In relation to service the Federal Magistrates Court Rules contain a series of divisions within Part 6 of Chapter 1 dealing with ‘Service’ which are headed ‘Division 6.1 General’, ‘Division 6.2 Service by hand in particular cases’, ‘Division 6.3 Ordinary service’, ‘Division 6.4 Substituted service and dispensing with service’ and ‘Division 6.5 Time for service’.
The rules which are of particular importance for present purposes are rules 6.06 and 6.07 within Division 6.2 and rule 6.04 within Division 6.1. These rules relevantly provided as follows:
6.04 Nothing in this Part affects the power of the Court:
(a)to authorise service of a document in a way that is not provided for in this Part; or
(b)to find that a document has been served; or
(c)to find that a document has been served on a particular day.
…
6.06(1)Service by hand is required for an application starting a proceeding or a subpoena requiring attendance of a person.
(2) However, service by hand is not required if:
(a)there are current proceedings for which there is a notice of address for service for the person to be served; or
(b)the Court directs that an application may be served in another way; or
(c)a lawyer accepts service for a party and subsequently files an address of service; or
(d) a lawyer accepts service for a person other than a party.
6.07(1)A person serving a document by hand on an individual must give a copy of the document to the person to be served.
(2) However, if the person to be served does not take the copy of the document, the person serving it may put it down in the presence of the person to be served and tell the person what it is.
…’
It is common ground that the petition was not served upon Mr Richmond by hand as required by rule 6.06(1) (see the relevant definitions relating to service by hand in rule 6.07). The closest to compliance with rule 6.06 that this case came to was the service of the petition on an employed solicitor within the law firm known as ‘Deacons’ who had previously represented Mr Richmond. That firm did not subsequently file an address for service. The learned Federal Magistrate was not satisfied that service had been proved in accordance with rule 6.06 of the Federal Magistrates Court Rules. There was, however, an application before him to determine the question of service in accordance with rule 6.04. In his reasons for judgment he said:
‘4.The question before me as posed by counsel for the debtor was: “Has the requirement for personal service been waived in the circumstances notwithstanding that there has been no compliance with rule 6.06 of the Federal Magistrates Court Rules?”

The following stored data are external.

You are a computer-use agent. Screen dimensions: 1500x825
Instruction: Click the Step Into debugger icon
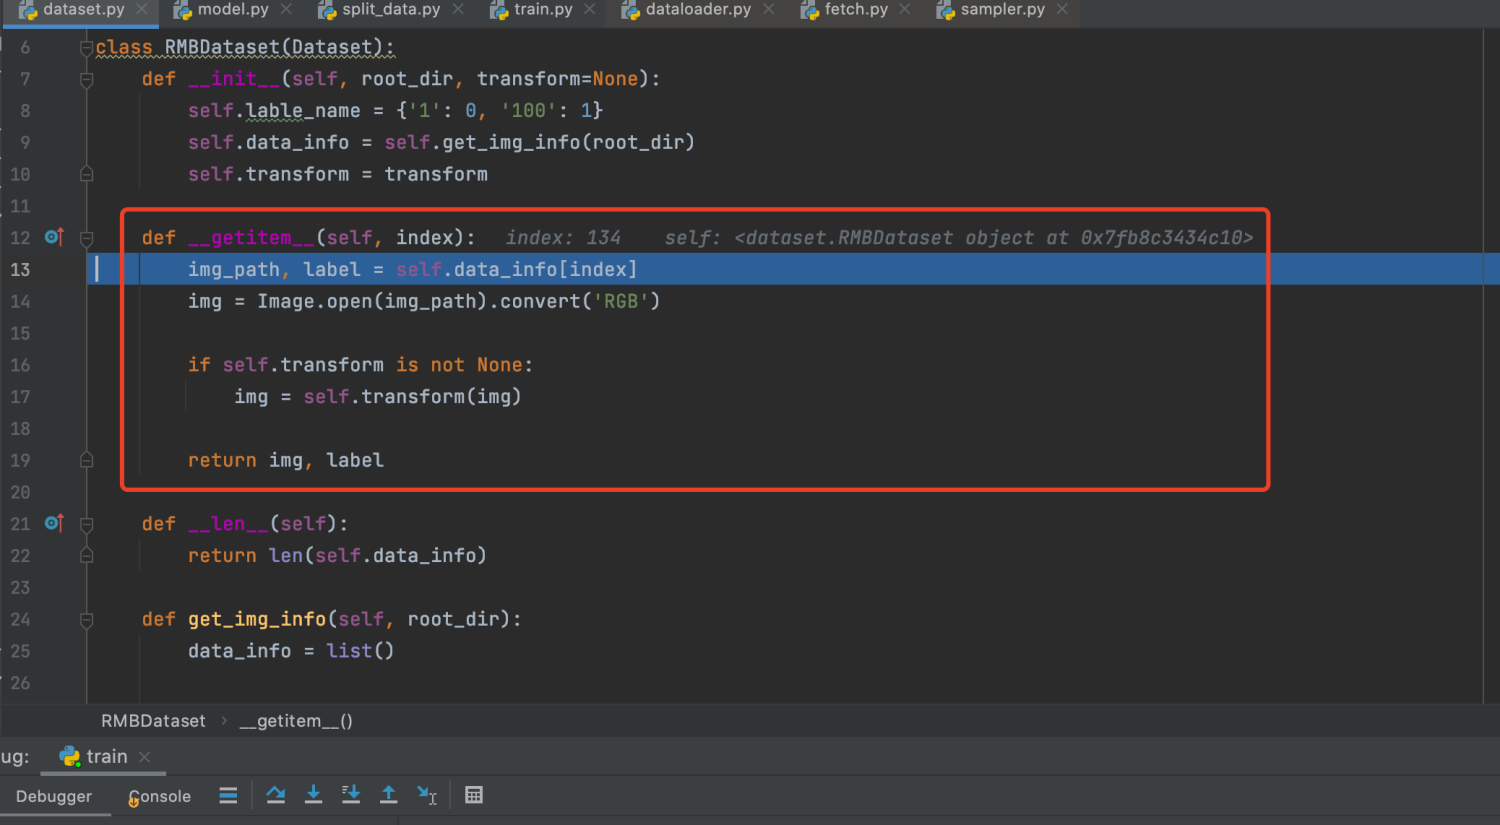click(x=313, y=795)
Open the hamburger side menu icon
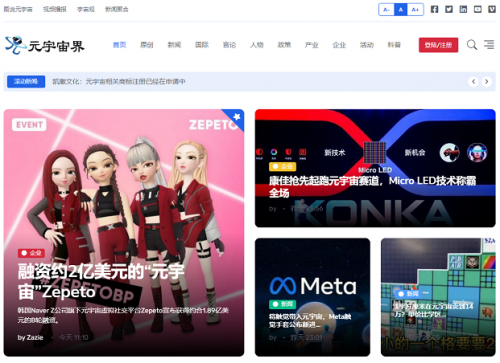The height and width of the screenshot is (363, 500). [x=489, y=45]
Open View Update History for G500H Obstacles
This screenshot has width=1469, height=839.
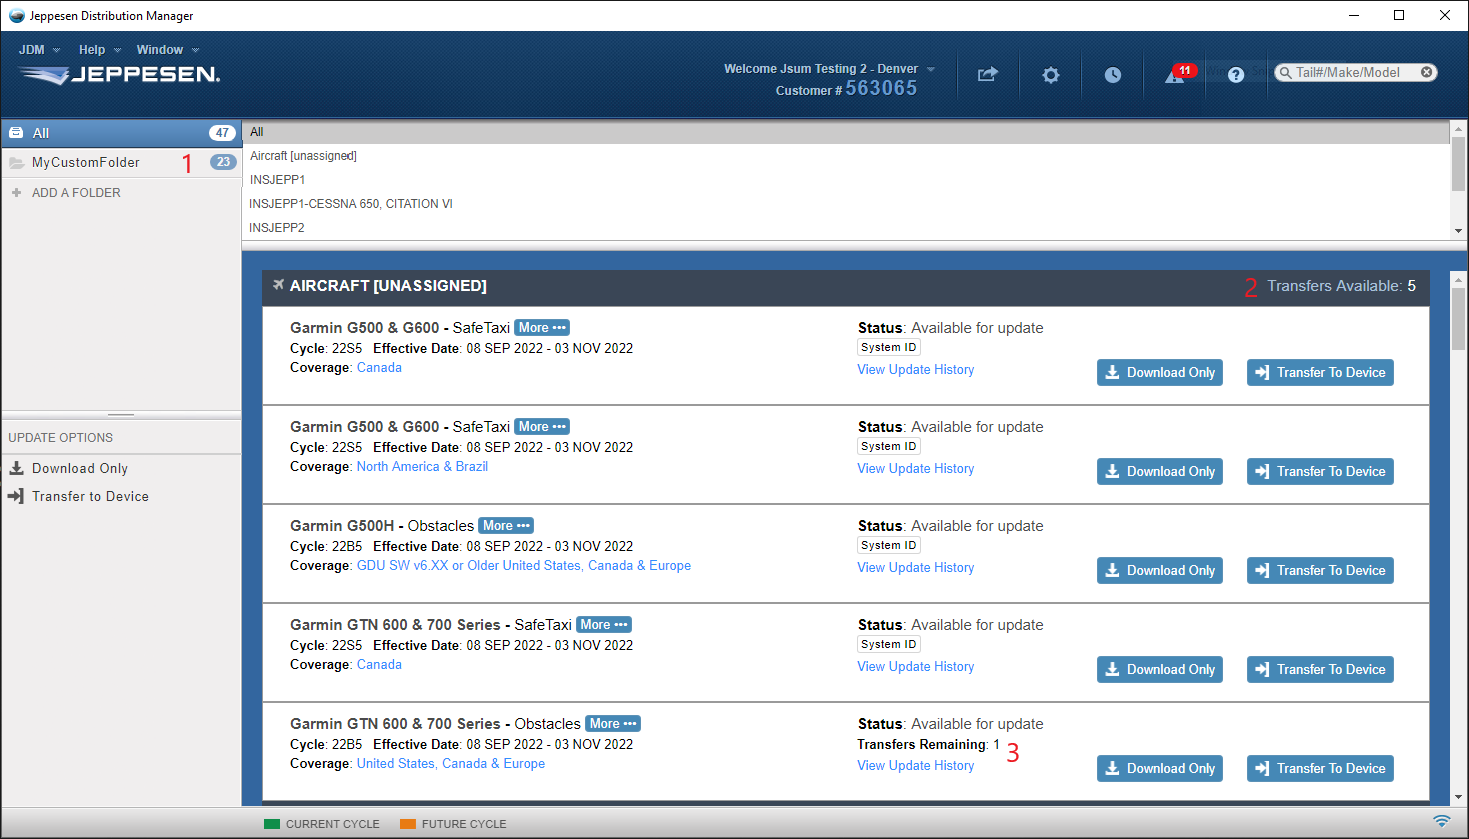(915, 568)
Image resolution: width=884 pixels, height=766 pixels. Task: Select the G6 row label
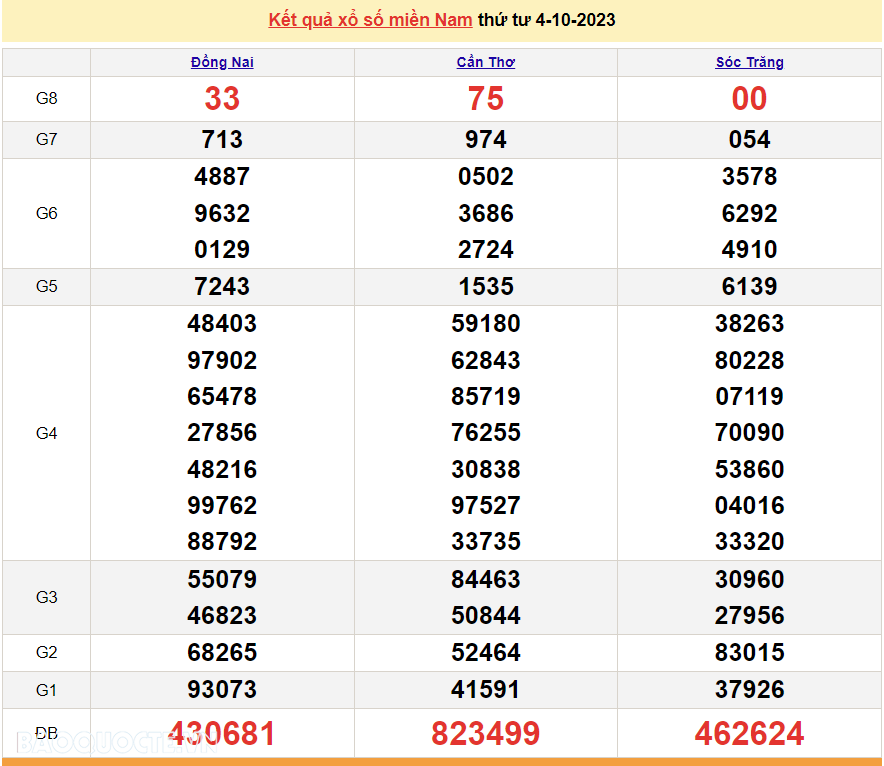pos(46,213)
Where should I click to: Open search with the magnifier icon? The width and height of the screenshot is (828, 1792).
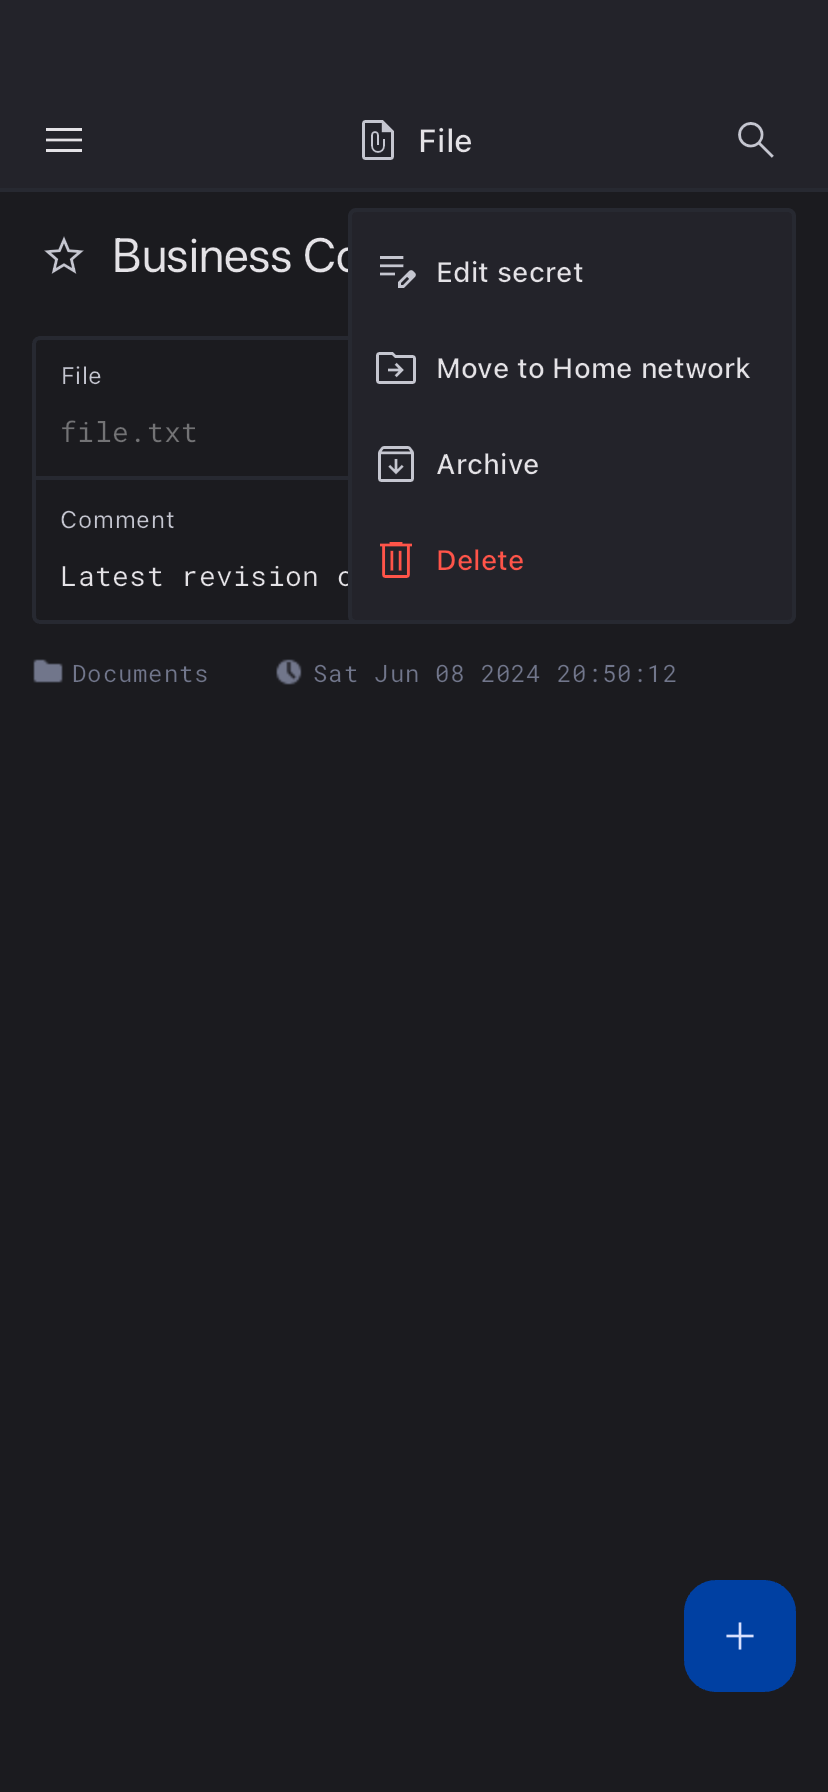(x=755, y=140)
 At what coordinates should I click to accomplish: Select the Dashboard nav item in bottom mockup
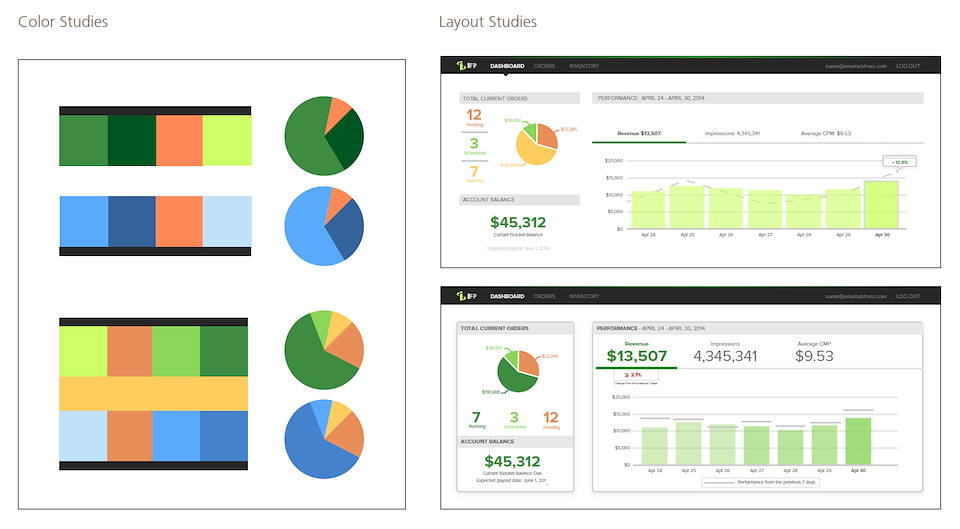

But there is an additional matter raised by the creditor which is whether the Court should exercise its discretion under rule 6.04 of the Federal Magistrates Court Rules 2001 to find that the petition has been served.’
Later in his reasons the learned Federal Magistrate said that he was left with the application that he should exercise his discretion to make a finding that service had occurred pursuant to rule 6.04(b) of the Federal Magistrates Court Rules.
He ultimately concluded that the bankruptcy petition filed on 25 September 2006 had been served upon Mr Richmond on 19 December 2006.
The applicant before this Court, Mr Richmond, contends that the decision of the Federal Magistrate in respect of service of the petition was attended with sufficient doubt to warrant its reconsideration.
There may well be room for argument that in the case of initiating process such as a petition service in accordance with rule 6.06 is required and that rules 6.04(b) and (c) have no application. However that issue may be decided, it is necessary for the applicant to establish that substantial injustice would result if leave to appeal were refused. This in my opinion provides a stumbling block for the applicant’s case that cannot be overcome.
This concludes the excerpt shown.